U.S based chain of luxury department stores Neiman Marcus Group Inc. (NMG) is looking forward to file for bankruptcy this week according to sources with direct information of the matter.
When this happens, Neiman Marcus will become the first American department store operator to go down during this tough economic times brought about by the global coronavirus pandemic.
Heavily sinking in debts, Neiman Marcus has few or no other options left, following breakout of coronavirus things for the company have been rapidly moving from bad to worse. Since breakout of deadly pandemic the company has shut down 43 of its stores.
The sources additionally revealed, the company is almost finalizing negotiations with its lenders to secure a loan amounting to hundreds of millions of dollars. The cash is set to facilitate the company’s operations during the time it will be under bankruptcy.

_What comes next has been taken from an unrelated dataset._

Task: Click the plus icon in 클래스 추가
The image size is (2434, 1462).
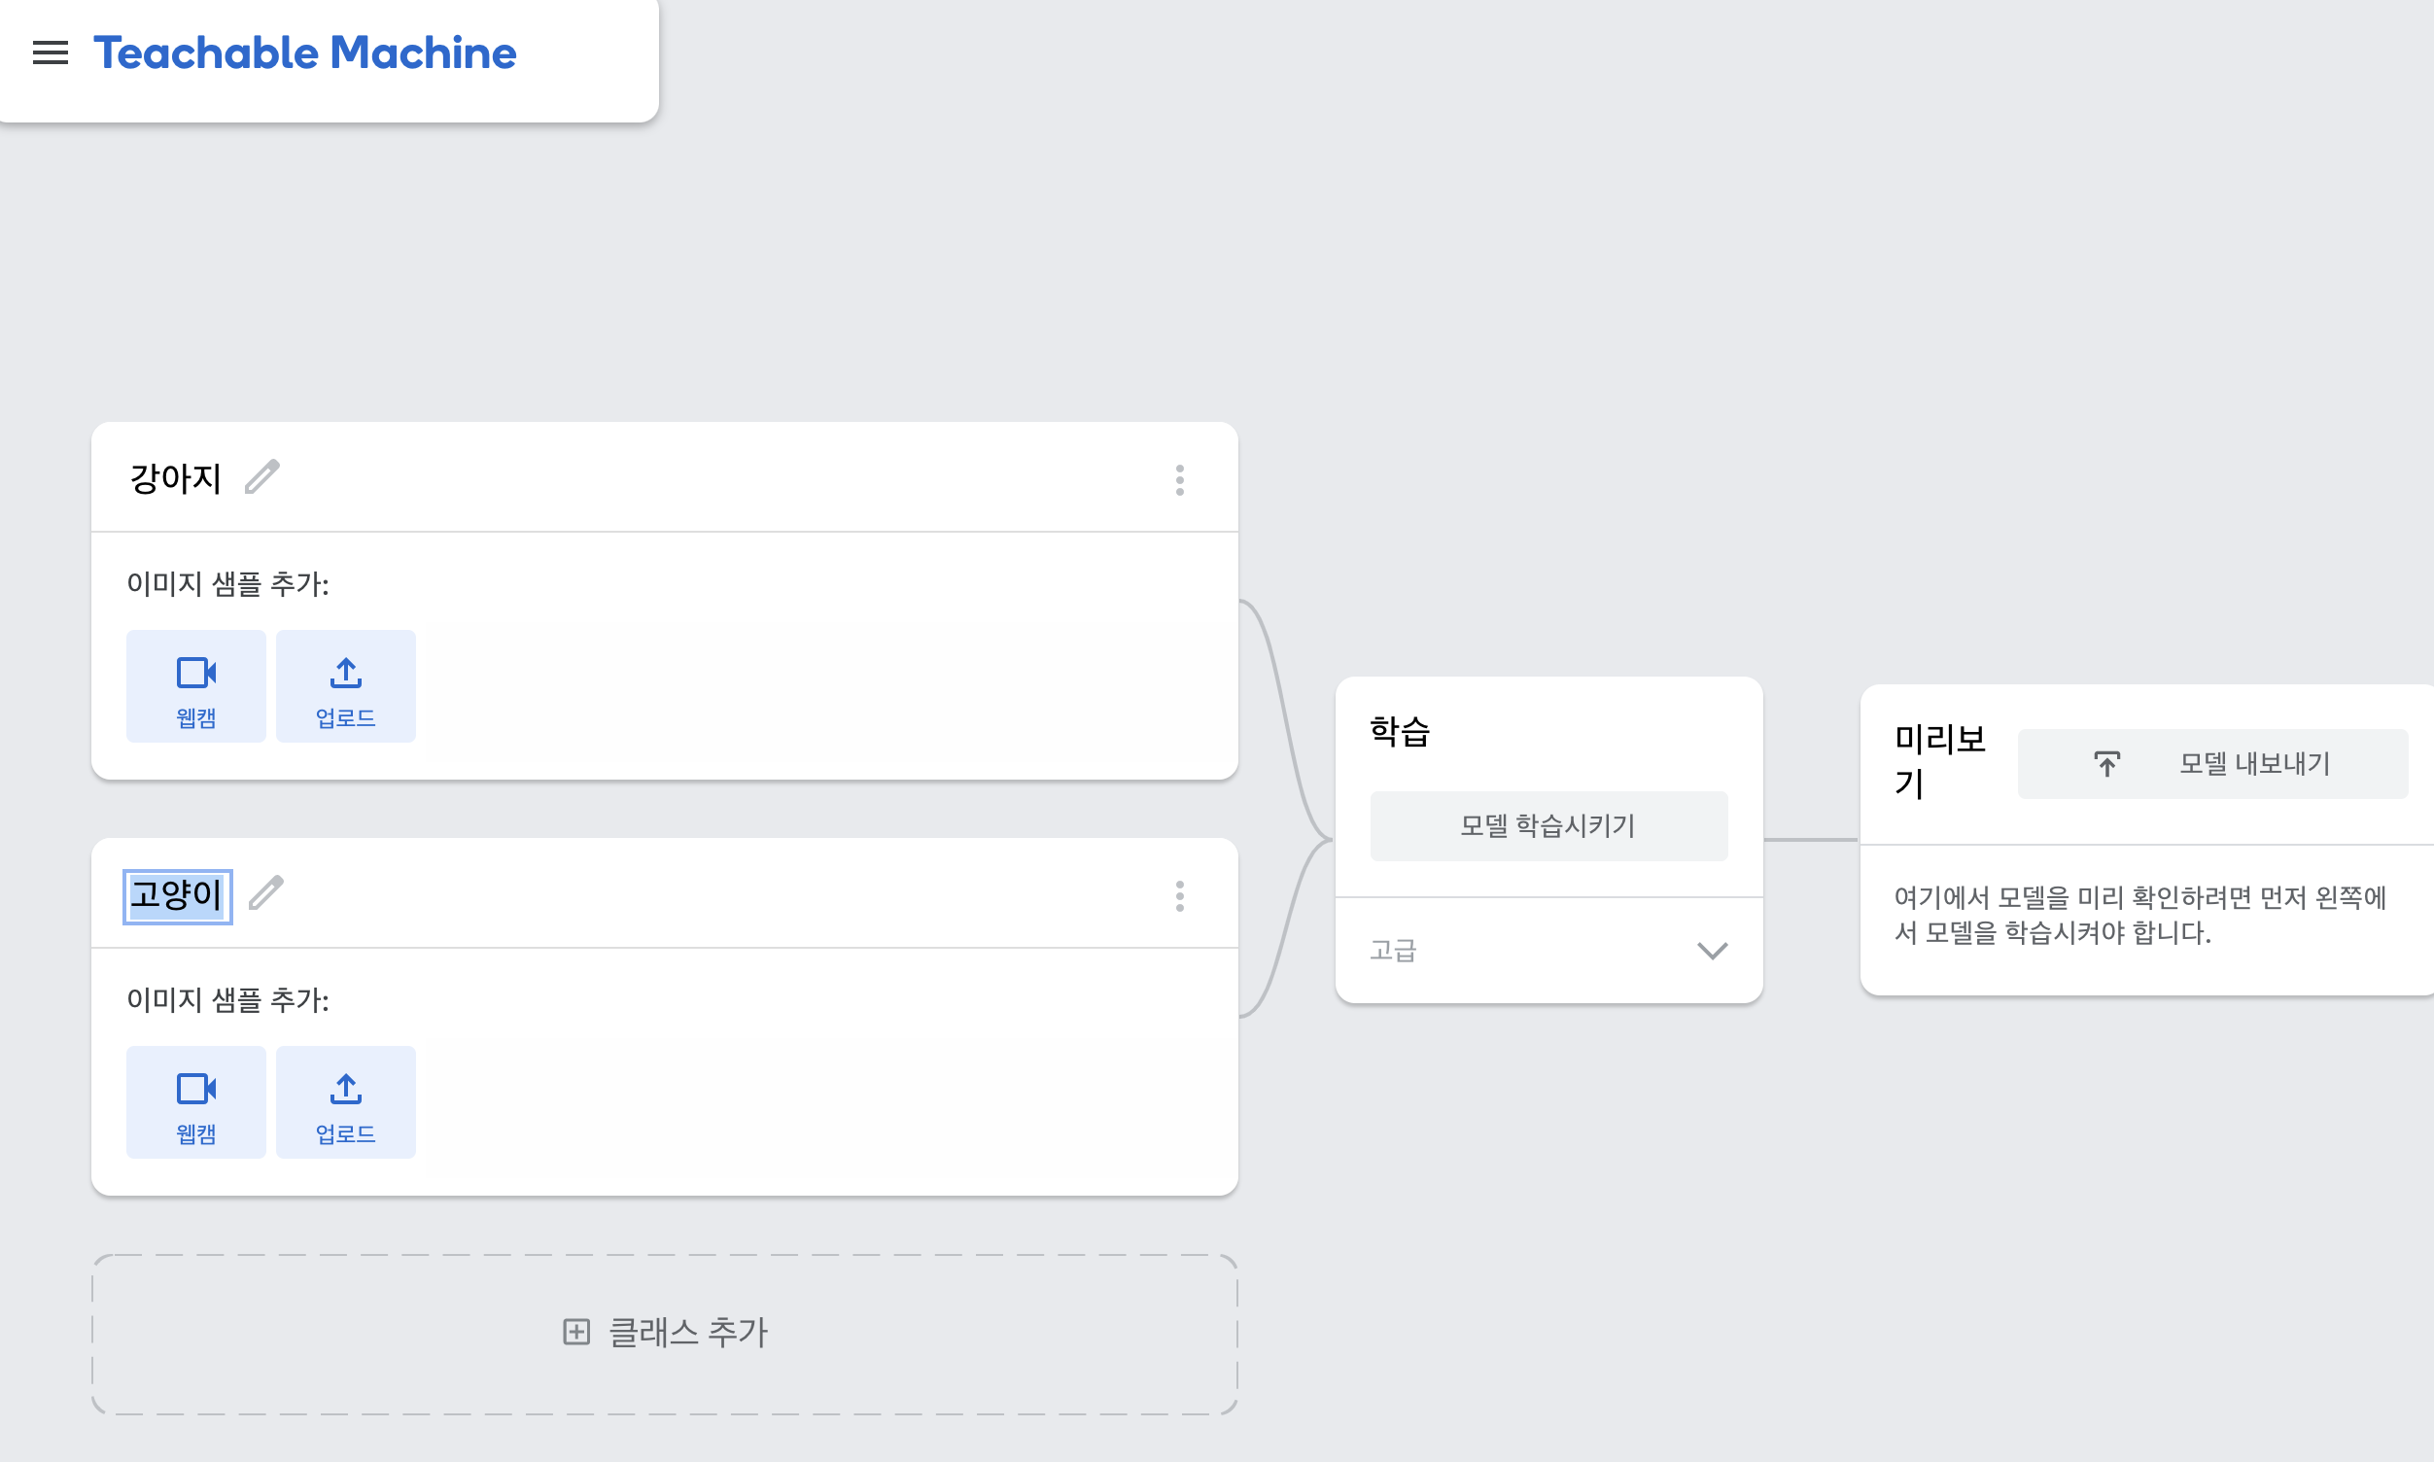Action: pos(576,1332)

Citing data from credit ratings firm Standard & Poor, Neiman Marcus debt stands at around $4.8 billion.
A good portion of the debt is part of a $6 billion leveraged buyout by owners of the company back in 2013. The remaining debt is owed to Pension Plan Investment Board (CPPIB) and private equity firm Ares Management Corp.
Over the recent years Neiman has been doing everything under its control to avoid a bankruptcy situation at all costs, last year the company prolonged its dates for meeting its financial obligations in a restructuring deal with some creditors.
The sources also disclosed the company skipped to pay debts totaling to millions of dollars last week, among the debts skipped included one which had given the company a few day to settle the debt so as to avoid default.